Former detective constables Sharon Patterson, 49, and Lee Pollard, 47, forged documents, concealed evidence and lied about investigations out of laziness and "cynical disdain" for vulnerable victims, the Old Bailey heard.
Jurors were told Patterson ditched work to get a manicure and have a four-hour long lunch at a Chinese restaurant with her married lover Pollard.
When she forged a document to shut down one investigation, Pollard described her as his ‘deceptive partner in crime’ in flirtatious emails, jurors heard.
The couple, of Colchester, Essex, denied wrongdoing between 2011 and 2014, citing administrative chaos at the child abuse unit in north Essex where they both worked.
In March, Pollard was found guilty of two charges of misconduct in public office and Patterson was convicted of one similar offence.
Judge Nigel Lickley QC jailed Patterson for 18 months and Pollard for two years.
He told them they had shown ‘contempt’ for victims when they chose to shut down investigations rather than put in the work, believing they would never be found out.
He told them: ‘People relied on you to do your job to the standard expected. You abused that position for your own selfish purposes.’
If pressure of work was a factor, they should have sought help rather than act as prosecutors, he said.
Patterson broke down in tears as they were sent down from the dock.
Earlier, prosecutor Alexandra Healy QC said the officers' ‘deliberate and dishonest conduct’ had caused harm to the public of the ‘utmost seriousness'.

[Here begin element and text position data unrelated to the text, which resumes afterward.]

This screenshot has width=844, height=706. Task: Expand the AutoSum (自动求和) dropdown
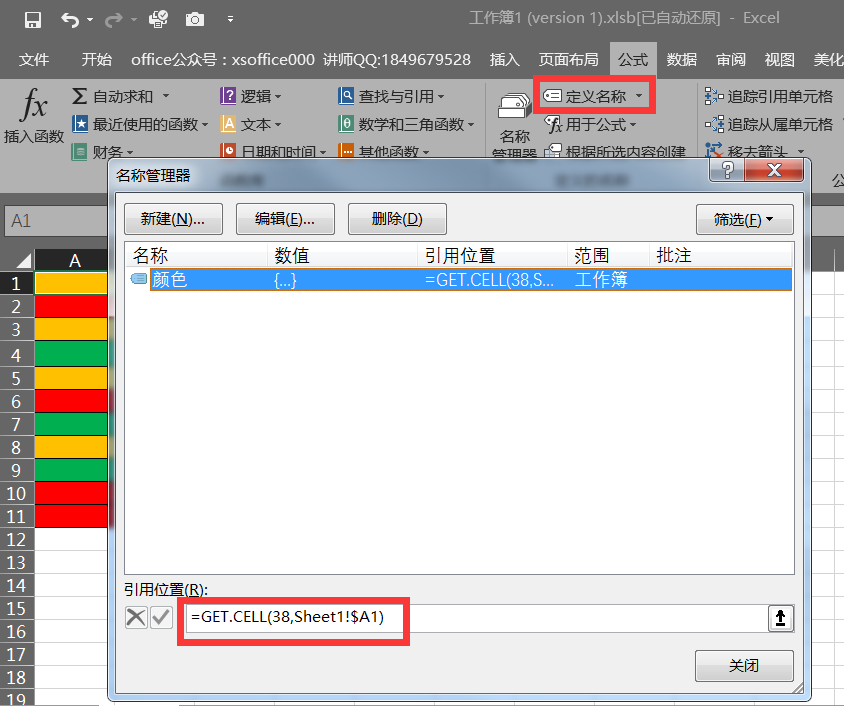[164, 96]
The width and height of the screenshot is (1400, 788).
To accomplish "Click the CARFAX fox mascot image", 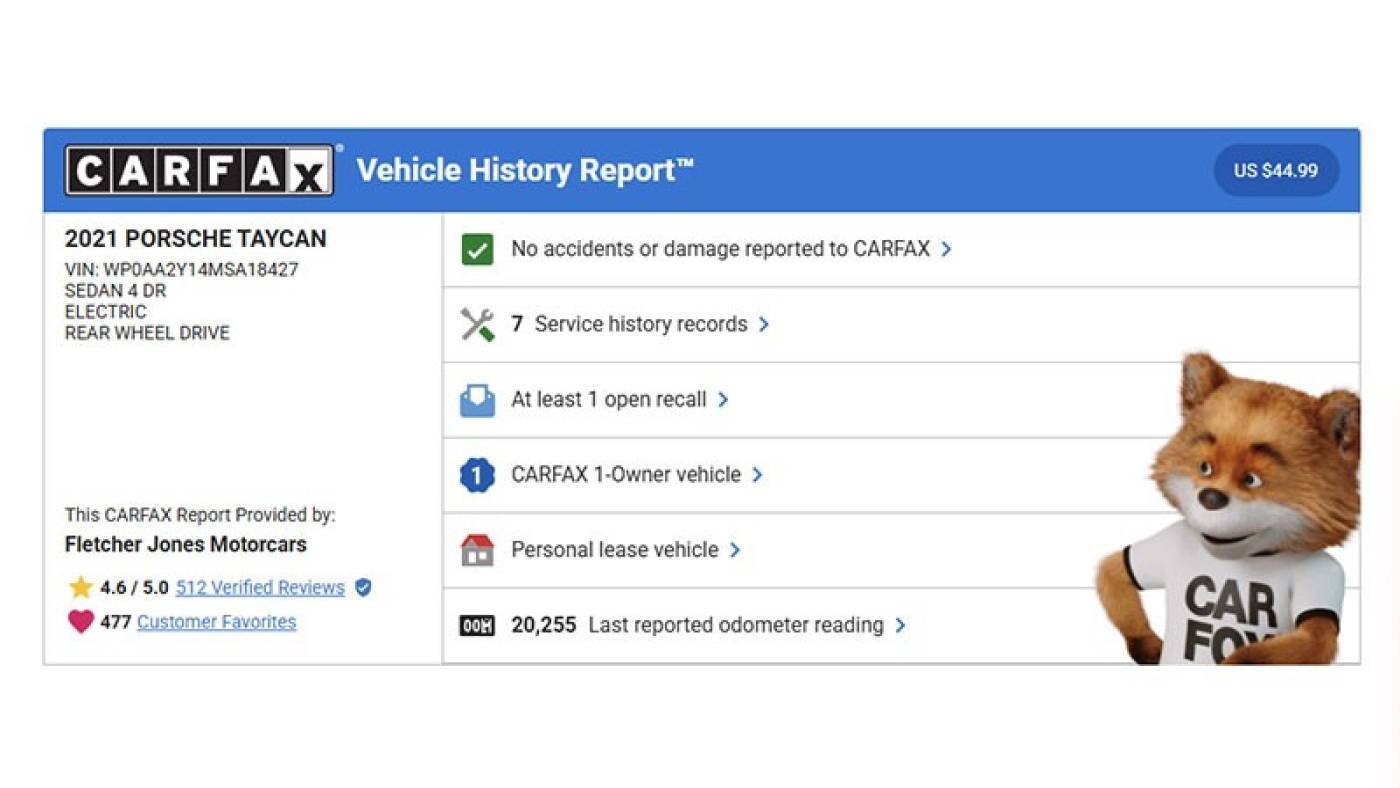I will coord(1228,508).
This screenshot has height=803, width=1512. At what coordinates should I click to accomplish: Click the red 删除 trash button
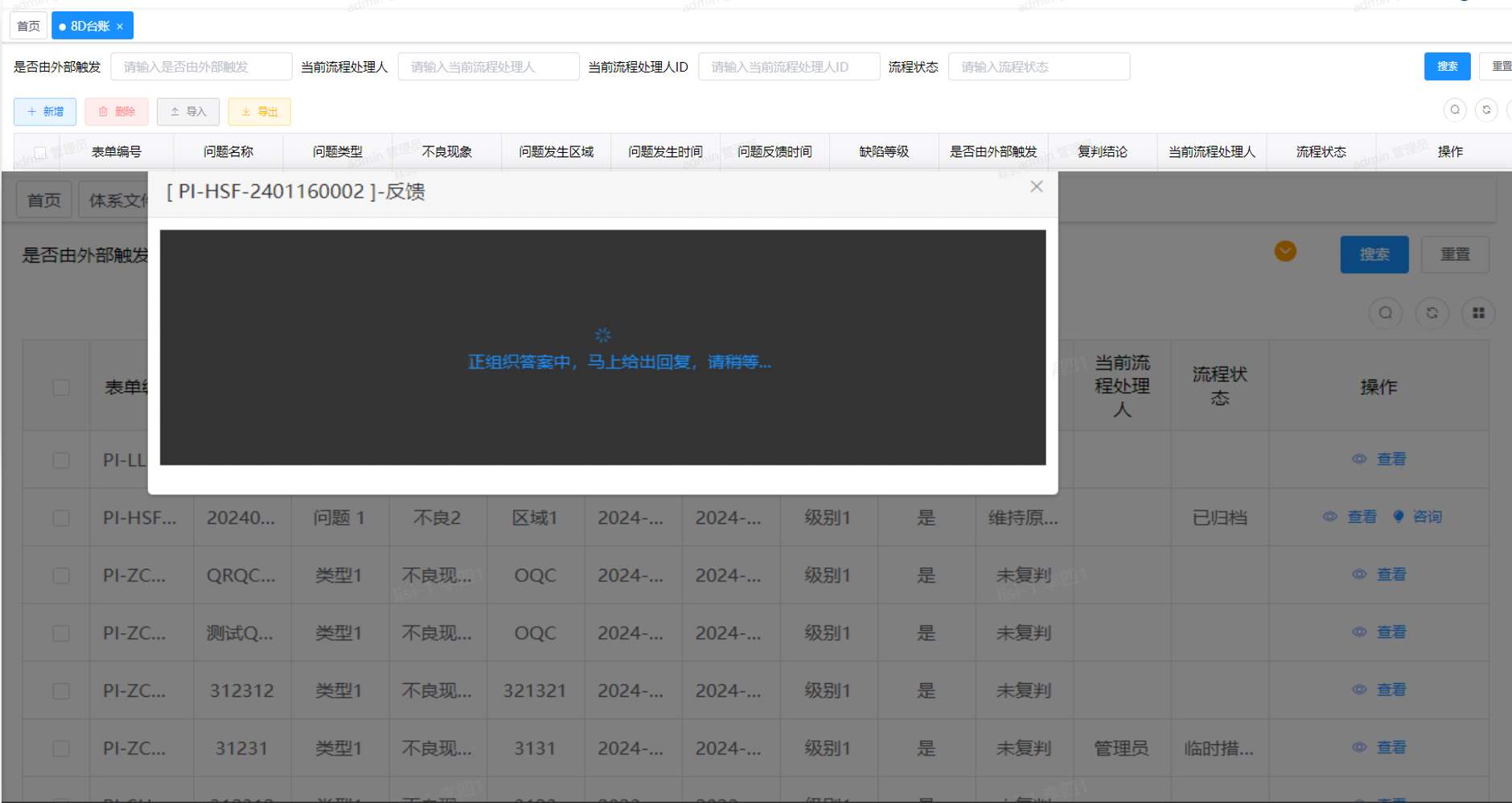(x=117, y=112)
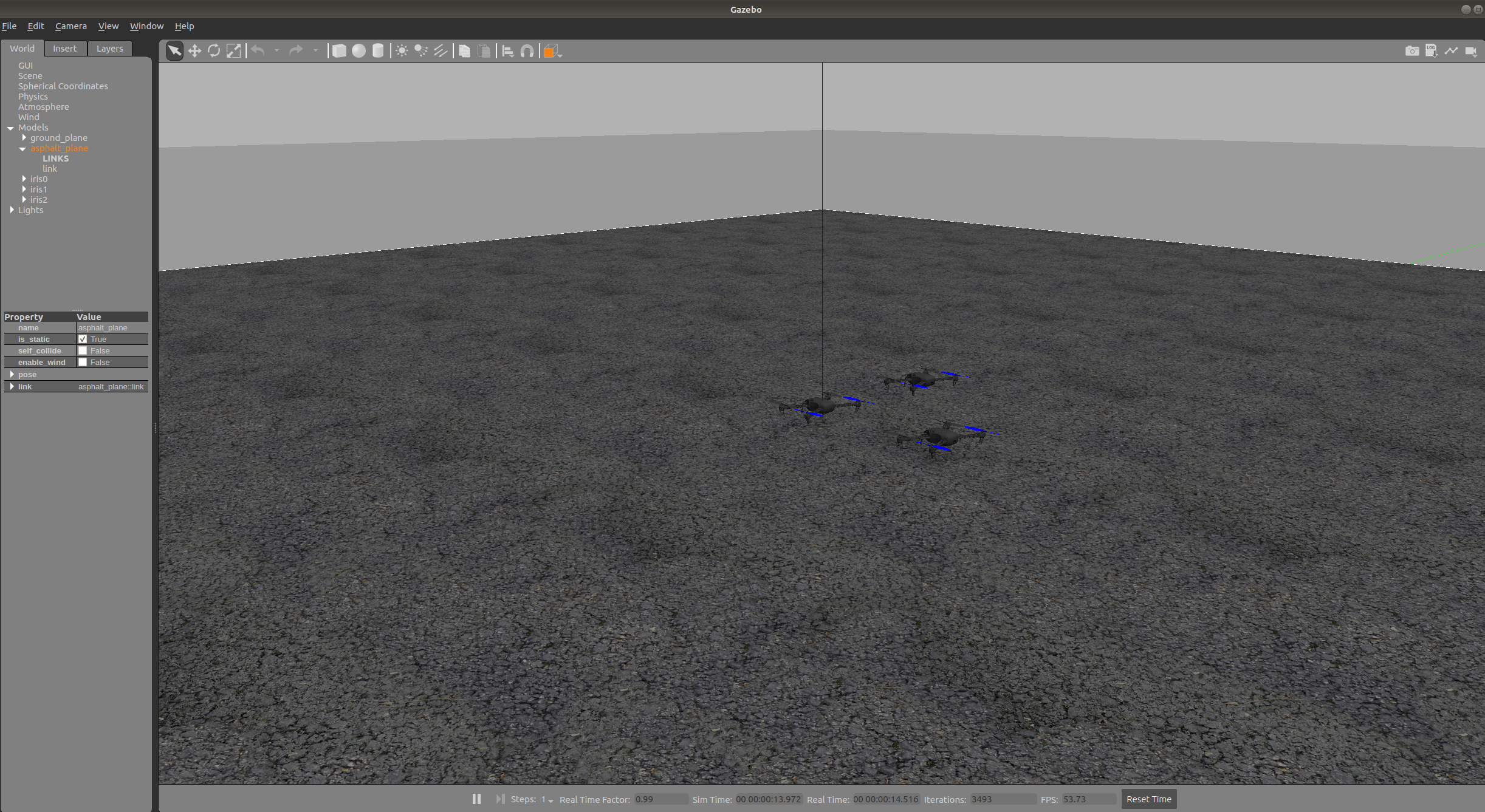Expand the pose property row
1485x812 pixels.
[12, 374]
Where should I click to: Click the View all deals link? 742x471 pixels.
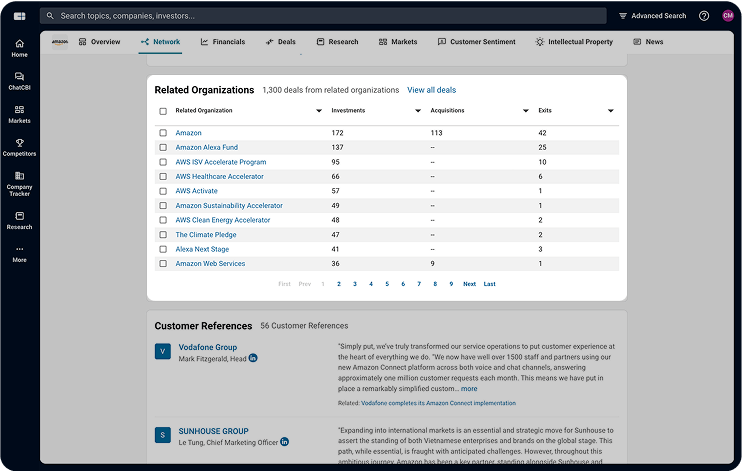(431, 90)
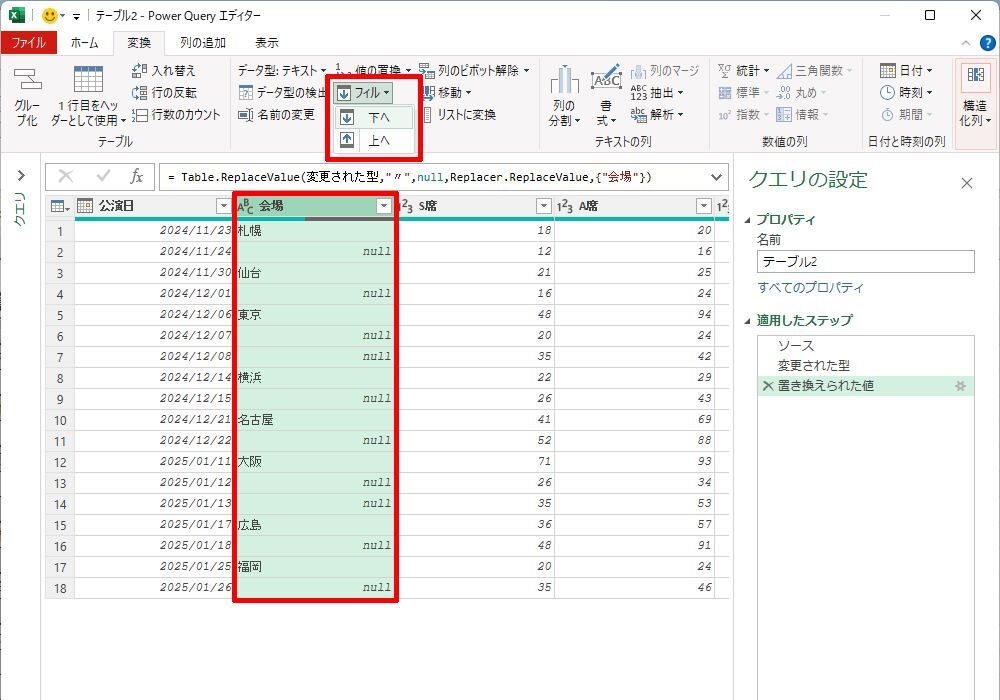Expand the formula bar dropdown arrow
The width and height of the screenshot is (1000, 700).
click(x=716, y=177)
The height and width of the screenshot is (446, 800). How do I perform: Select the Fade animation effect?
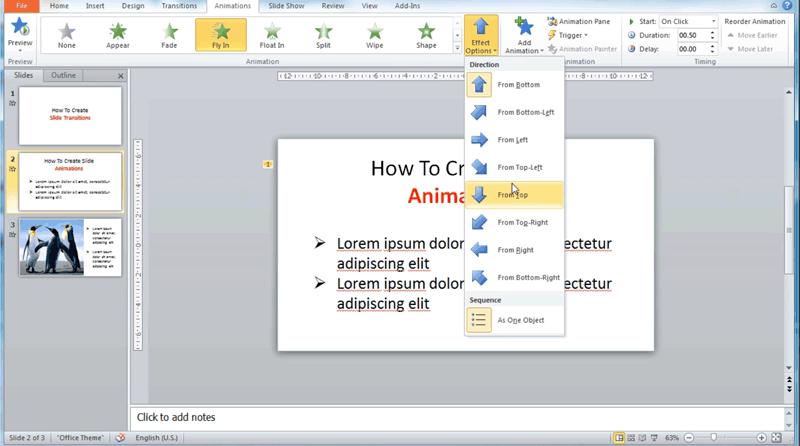point(169,34)
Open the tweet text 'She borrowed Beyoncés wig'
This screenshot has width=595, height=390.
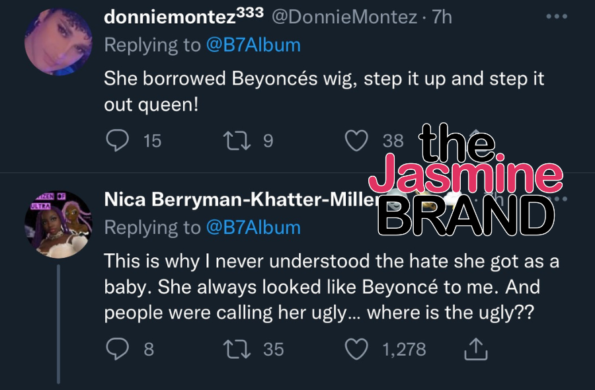[x=324, y=91]
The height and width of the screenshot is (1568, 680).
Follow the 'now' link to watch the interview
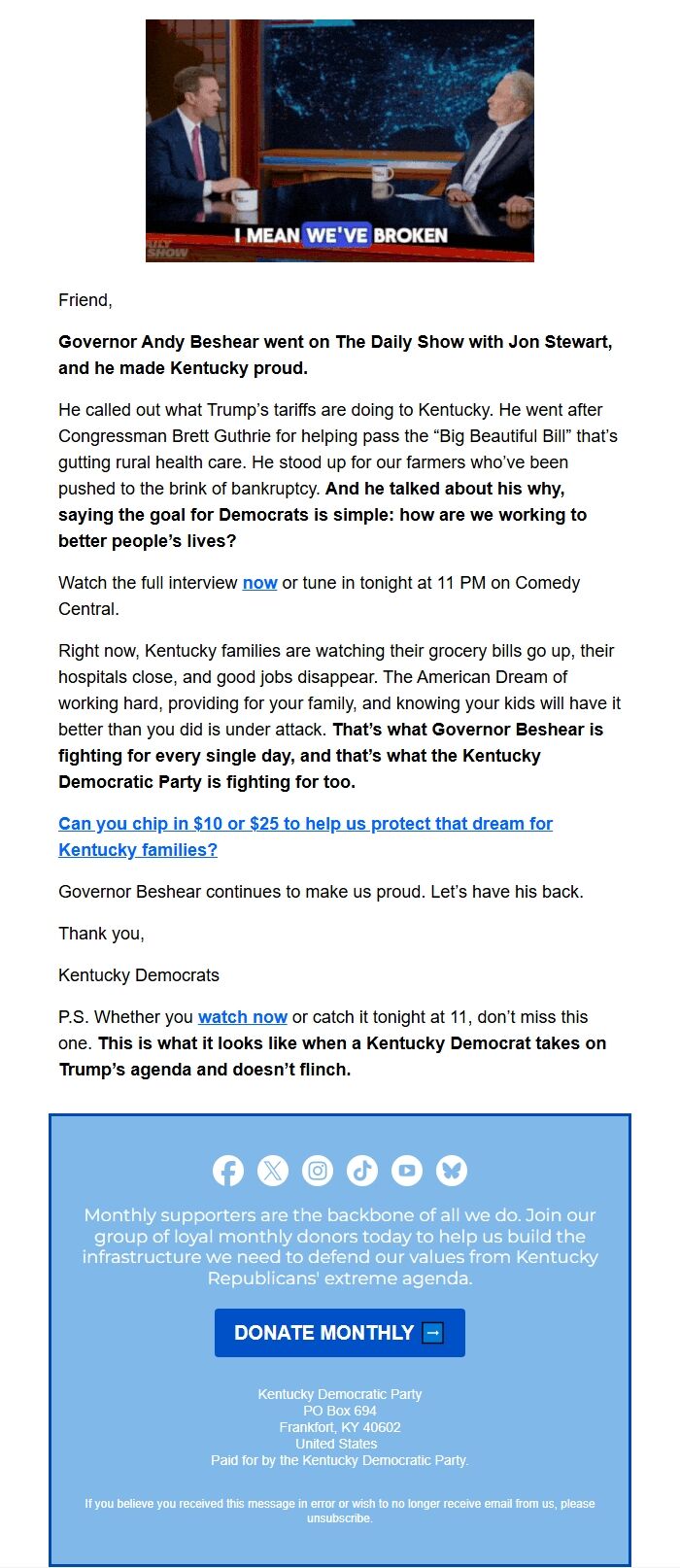coord(259,583)
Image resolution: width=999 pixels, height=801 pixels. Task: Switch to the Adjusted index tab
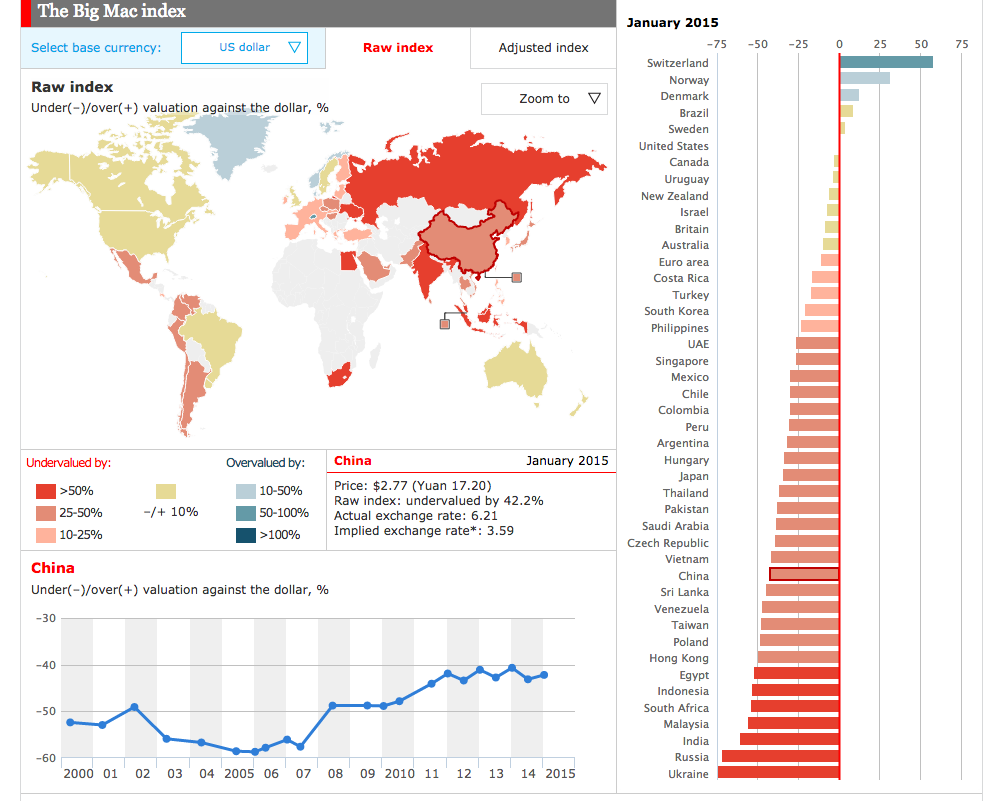point(543,48)
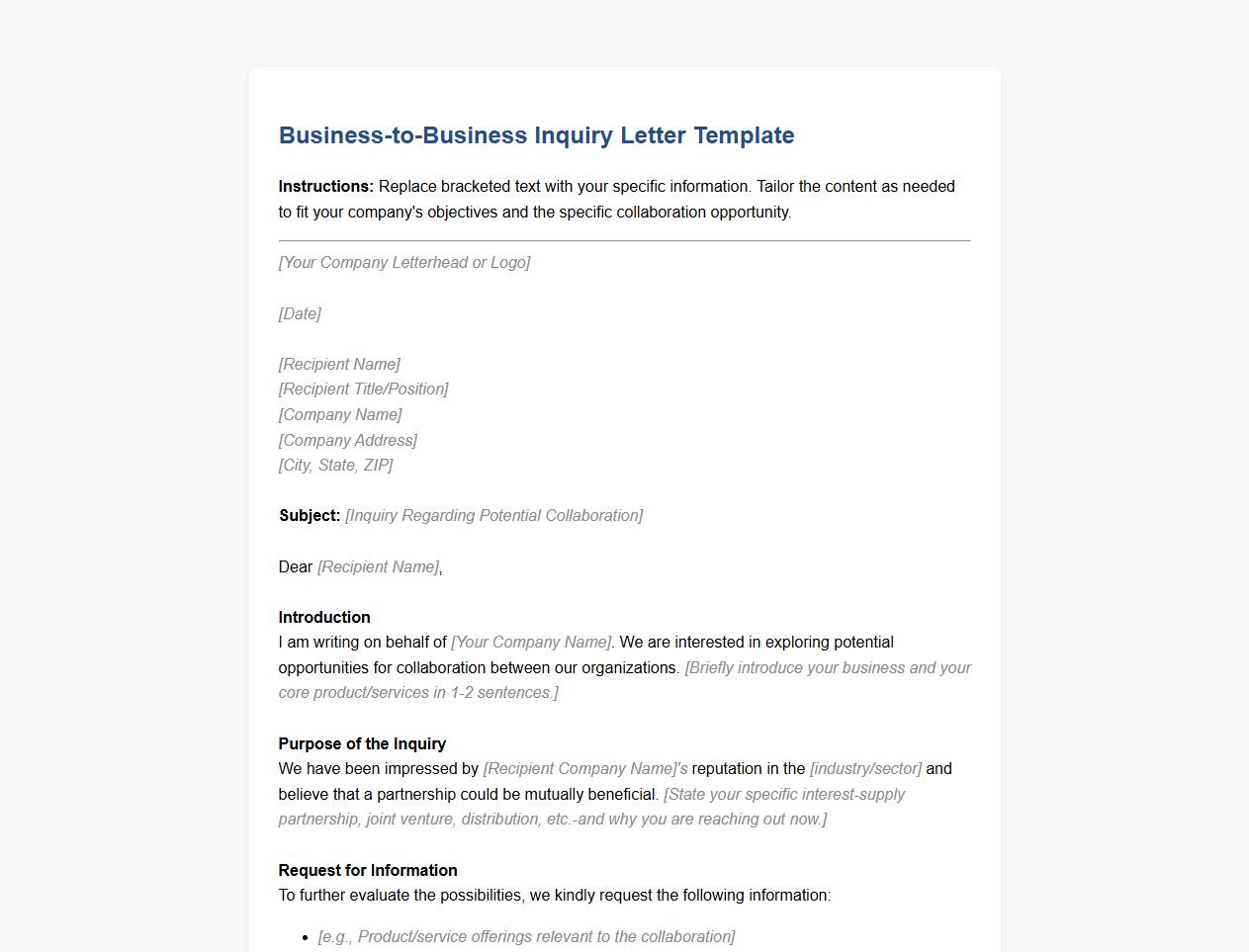Click the Request for Information heading

pos(368,871)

She highlighted one complainant, who took years to pluck up the courage to come forward, and had felt it was ‘really important it was dealt with properly’.
Mitigating, Jacqueline Carey told the court Patterson had ‘soldiered on’ in a child abuse unit ‘in crisis’ and ‘crippled by the loss of staff’.
The mother-of-three was now virtually penniless, with career prospects that were ‘limited to say the least’, Ms Carey said.
Craig Rush, for Pollard, said he had not set out to act as ‘judge and jury’ in his misguided attempts to ‘separate the wheat from the chaff’.
Mr Rush said: ‘It was not a failing police department, it was a failed police department.
'In a world where public expenditure is pared to the bone there are consequences, and one of those consequences was that this police department had by 2013 failed.’
The convictions brought to a close a four-year corruption probe into the Essex Police unit which was undertaken by the nearby Norfolk force and the police watchdog.
Some 30 officers, some now retired, were investigated, and 296 Essex child abuse cases looked at, of which 55 were referred to the Independent Office for Police Conduct (IOPC).
Patterson and Pollard were the only ones to face criminal charges, but a third officer was sacked for gross misconduct last year.
The misconduct came to light in 2014 after a victim complained her signature had been forged - and misspelled - on a statement taken by Patterson.
While the defendant was on long-term sick leave, the case was reassigned and resulted in a conviction.
Pollard had destroyed four indecent photographs of a complainant in another case while it was still being investigated, the court heard.
He also failed to investigate an allegation of sexual touching by a teenager - then lied by claiming no further action was to be taken, on CPS advice.
In September 2015, Pollard was dismissed for gross misconduct.
He accessed, copied and then disclosed another officer's computerised application for a job promotion without the individual's permission, and then disclosed it to another officer who was considering applying for the same post.
Following her conviction at the Old Bailey, Patterson was also sacked and both now risk losing their police pensions.
In October last year, Detective Constable Peter Wood, who worked at the same unit, was dismissed for gross misconduct for lying during a child abuse case.